I cannot allow one more day to pass without noting the terrible barbarism taking place in Nigeria.
With the abduction of the nearly 300 girls, taken from school–the place they had gone, thinking they would be safe in order to take their end of term final exams—my heart cries out within me.
I cry out as a mother who’s heart shares the anguished grief of so many other mothers in Nigeria.
I cry out as an educator for the safety of those students entrusted to a teacher’s care.
I cry out as a human being who is outraged by the barbaric treatment of children by cold and calculating adults.

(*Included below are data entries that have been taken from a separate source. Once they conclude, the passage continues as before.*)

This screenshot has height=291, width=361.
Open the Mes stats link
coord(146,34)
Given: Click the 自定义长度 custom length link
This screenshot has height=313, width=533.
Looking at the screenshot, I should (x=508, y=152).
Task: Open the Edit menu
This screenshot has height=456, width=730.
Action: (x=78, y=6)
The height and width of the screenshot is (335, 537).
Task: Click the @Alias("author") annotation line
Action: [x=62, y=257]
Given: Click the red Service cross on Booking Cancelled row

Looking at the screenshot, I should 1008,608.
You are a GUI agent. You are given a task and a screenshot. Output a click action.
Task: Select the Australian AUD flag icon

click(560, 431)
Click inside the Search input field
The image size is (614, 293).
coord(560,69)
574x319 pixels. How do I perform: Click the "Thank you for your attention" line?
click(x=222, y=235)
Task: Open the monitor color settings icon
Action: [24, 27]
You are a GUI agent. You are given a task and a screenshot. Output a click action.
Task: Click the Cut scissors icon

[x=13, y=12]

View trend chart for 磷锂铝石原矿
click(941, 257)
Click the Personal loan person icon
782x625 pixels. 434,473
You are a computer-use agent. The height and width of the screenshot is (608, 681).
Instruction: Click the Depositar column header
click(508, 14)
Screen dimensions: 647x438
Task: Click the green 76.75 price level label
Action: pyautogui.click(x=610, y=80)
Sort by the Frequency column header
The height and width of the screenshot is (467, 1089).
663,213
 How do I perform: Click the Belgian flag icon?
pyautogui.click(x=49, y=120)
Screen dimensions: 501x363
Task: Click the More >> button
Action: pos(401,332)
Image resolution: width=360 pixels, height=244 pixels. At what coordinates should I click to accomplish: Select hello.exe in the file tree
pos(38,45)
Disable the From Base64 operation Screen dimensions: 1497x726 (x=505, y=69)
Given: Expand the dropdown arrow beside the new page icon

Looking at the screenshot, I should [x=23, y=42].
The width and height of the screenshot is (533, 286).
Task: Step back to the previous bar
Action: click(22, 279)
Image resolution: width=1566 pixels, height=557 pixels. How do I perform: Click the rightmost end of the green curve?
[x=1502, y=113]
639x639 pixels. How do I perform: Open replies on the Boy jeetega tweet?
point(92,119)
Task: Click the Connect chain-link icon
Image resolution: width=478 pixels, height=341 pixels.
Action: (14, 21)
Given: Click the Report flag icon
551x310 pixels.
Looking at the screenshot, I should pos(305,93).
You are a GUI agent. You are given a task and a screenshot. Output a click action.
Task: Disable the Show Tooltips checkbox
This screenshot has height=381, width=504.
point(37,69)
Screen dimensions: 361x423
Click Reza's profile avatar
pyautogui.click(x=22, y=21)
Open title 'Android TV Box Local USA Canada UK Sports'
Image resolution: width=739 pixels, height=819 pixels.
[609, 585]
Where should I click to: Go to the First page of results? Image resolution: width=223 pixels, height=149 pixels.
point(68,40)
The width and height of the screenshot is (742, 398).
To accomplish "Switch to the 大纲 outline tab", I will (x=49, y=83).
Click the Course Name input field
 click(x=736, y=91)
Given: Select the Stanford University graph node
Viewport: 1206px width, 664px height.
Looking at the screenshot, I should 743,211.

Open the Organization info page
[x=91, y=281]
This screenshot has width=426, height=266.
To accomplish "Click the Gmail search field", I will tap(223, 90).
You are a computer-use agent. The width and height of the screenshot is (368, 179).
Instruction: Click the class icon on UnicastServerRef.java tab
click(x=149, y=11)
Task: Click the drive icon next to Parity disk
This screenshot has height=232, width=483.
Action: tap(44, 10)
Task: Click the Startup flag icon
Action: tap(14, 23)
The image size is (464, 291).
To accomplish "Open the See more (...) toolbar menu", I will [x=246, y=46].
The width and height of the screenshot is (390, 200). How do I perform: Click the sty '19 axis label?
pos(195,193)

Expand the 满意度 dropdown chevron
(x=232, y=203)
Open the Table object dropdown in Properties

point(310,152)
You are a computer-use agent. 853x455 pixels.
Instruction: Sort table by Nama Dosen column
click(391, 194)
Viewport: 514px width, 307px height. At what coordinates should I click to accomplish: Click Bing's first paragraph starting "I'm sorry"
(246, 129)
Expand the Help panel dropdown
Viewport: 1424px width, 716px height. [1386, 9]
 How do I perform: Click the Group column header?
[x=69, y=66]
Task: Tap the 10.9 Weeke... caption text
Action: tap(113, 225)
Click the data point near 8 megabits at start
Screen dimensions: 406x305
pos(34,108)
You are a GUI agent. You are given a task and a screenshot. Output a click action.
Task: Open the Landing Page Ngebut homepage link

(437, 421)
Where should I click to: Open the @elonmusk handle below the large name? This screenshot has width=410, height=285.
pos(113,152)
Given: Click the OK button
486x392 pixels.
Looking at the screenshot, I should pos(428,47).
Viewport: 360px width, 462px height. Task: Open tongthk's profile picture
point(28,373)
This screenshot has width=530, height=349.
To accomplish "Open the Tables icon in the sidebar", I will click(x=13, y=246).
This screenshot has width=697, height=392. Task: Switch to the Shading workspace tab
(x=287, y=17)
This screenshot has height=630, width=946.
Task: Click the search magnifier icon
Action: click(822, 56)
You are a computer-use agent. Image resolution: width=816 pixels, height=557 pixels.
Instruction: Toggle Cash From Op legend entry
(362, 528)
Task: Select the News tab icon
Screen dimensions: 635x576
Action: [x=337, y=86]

Our world grows ever darker.

The sinister shadows of sex trafficking and of a modern day slave trade twist and distort what bright light remains shining in this world. When we allow the marginalization of our children– be it in the latest trauma in Nigeria, the shanty drug dens of Rio de Janeiro, the impoverished isolated communities of southern Appalachia or the myriad of children living in squalor worldwide–the light of our hope grows ever more dim.

Boko Haram, which roughly translates to “Western education is forbidden”, is the latest group in a long list of terrorist organizations hell bent on jihad against humanity. Abducting then selling children–children which are seen as simply as the spoils of war, is one of the most heinous and reprehensible acts that one human can inflict upon another. It is beyond my soul how terribly detached a human can become, so much so that they regard children as a mere commodity for human depravity.

Helplessness and an unquenchable sorrow now strangles almost 300 Nigerian families.
300 families that we have knowledge of—the question remains. . .
how many more families suffer without the world’s knowledge?
How many more families, in the family of humankind must suffer?
How many more children must be exploited and used for the sick twisted pleasure of disturbed individuals?
How many more people must become less than, before we, the people with the voices, join together to shout a collective “NO MORE!”

“See that you do not despise one of these little ones. For I tell you that their angels in heaven always see the face of my Father in heaven.